• **WHAT THIS TASK INVOLVES**
Reproduce every line of the data below without changing anything.

+++ DATA ROWS

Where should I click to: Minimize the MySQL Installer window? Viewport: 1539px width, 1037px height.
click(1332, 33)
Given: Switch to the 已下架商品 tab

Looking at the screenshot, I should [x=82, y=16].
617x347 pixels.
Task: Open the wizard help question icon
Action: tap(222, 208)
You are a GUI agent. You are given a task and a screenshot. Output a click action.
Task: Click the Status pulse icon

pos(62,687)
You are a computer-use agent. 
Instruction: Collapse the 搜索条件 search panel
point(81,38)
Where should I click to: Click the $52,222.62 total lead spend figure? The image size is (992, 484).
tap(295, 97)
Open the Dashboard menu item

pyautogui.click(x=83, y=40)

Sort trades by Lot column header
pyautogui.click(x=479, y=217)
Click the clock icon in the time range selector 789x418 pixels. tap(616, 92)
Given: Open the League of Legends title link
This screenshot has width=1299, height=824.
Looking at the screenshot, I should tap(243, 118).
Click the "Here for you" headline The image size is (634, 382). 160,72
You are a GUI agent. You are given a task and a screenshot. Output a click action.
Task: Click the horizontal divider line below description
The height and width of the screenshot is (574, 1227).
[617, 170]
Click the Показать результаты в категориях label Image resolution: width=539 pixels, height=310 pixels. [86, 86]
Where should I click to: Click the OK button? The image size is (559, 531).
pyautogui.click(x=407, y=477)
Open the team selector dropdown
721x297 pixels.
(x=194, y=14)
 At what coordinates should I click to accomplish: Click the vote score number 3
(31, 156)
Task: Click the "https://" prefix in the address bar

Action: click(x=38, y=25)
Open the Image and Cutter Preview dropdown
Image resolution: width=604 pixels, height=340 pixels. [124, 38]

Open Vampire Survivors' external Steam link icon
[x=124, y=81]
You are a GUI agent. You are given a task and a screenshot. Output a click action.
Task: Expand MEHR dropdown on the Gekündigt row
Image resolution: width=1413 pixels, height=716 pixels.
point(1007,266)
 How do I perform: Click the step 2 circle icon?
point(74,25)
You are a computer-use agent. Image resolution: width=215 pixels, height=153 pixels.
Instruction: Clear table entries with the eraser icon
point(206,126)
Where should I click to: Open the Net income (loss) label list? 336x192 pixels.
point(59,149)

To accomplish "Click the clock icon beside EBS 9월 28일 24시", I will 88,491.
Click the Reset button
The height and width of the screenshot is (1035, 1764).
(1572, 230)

++++++

• **FINAL RESULT**
Where should I click to: Minimize the MySQL Installer window? Viewport: 1539px width, 1037px height.
click(1332, 33)
Given: Switch to the 已下架商品 tab

Looking at the screenshot, I should [x=82, y=16].
617x347 pixels.
Task: Open the wizard help question icon
Action: tap(222, 208)
You are a GUI agent. You are given a task and a screenshot. Output a click action.
Task: Click the Status pulse icon

pos(62,687)
You are a computer-use agent. 
Instruction: Collapse the 搜索条件 search panel
point(81,38)
Where should I click to: Click the $52,222.62 total lead spend figure? The image size is (992, 484).
tap(295, 97)
Open the Dashboard menu item

pyautogui.click(x=83, y=40)

Sort trades by Lot column header
pyautogui.click(x=479, y=217)
Click the clock icon in the time range selector 789x418 pixels. tap(616, 92)
Given: Open the League of Legends title link
This screenshot has width=1299, height=824.
Looking at the screenshot, I should tap(243, 118).
Click the "Here for you" headline The image size is (634, 382). 160,72
You are a GUI agent. You are given a task and a screenshot. Output a click action.
Task: Click the horizontal divider line below description
The height and width of the screenshot is (574, 1227).
[617, 170]
Click the Показать результаты в категориях label Image resolution: width=539 pixels, height=310 pixels. [86, 86]
Where should I click to: Click the OK button? The image size is (559, 531).
pyautogui.click(x=407, y=477)
Open the team selector dropdown
721x297 pixels.
(x=194, y=14)
 At what coordinates should I click to accomplish: Click the vote score number 3
(31, 156)
Task: Click the "https://" prefix in the address bar

Action: click(x=38, y=25)
Open the Image and Cutter Preview dropdown
Image resolution: width=604 pixels, height=340 pixels. [124, 38]

Open Vampire Survivors' external Steam link icon
[x=124, y=81]
You are a GUI agent. You are given a task and a screenshot. Output a click action.
Task: Expand MEHR dropdown on the Gekündigt row
Image resolution: width=1413 pixels, height=716 pixels.
point(1007,266)
 How do I perform: Click the step 2 circle icon?
point(74,25)
You are a computer-use agent. Image resolution: width=215 pixels, height=153 pixels.
Instruction: Clear table entries with the eraser icon
point(206,126)
Where should I click to: Open the Net income (loss) label list? 336x192 pixels.
point(59,149)

To accomplish "Click the clock icon beside EBS 9월 28일 24시", I will 88,491.
Click the Reset button
The height and width of the screenshot is (1035, 1764).
(1572, 230)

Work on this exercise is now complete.